= Problem to work on =
Once the records have been read, set every one down as it stands.

Saved data entries
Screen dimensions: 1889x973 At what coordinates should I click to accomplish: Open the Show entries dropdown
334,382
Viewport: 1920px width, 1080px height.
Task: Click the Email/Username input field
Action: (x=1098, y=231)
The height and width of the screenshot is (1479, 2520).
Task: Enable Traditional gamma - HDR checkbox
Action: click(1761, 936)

= The answer =
Screen dimensions: 1889x973 At what coordinates should I click to accomplish: Open the Show entries dropdown
334,382
Viewport: 1920px width, 1080px height.
Task: Click the Email/Username input field
Action: (x=1098, y=231)
The height and width of the screenshot is (1479, 2520).
Task: Enable Traditional gamma - HDR checkbox
Action: click(1761, 936)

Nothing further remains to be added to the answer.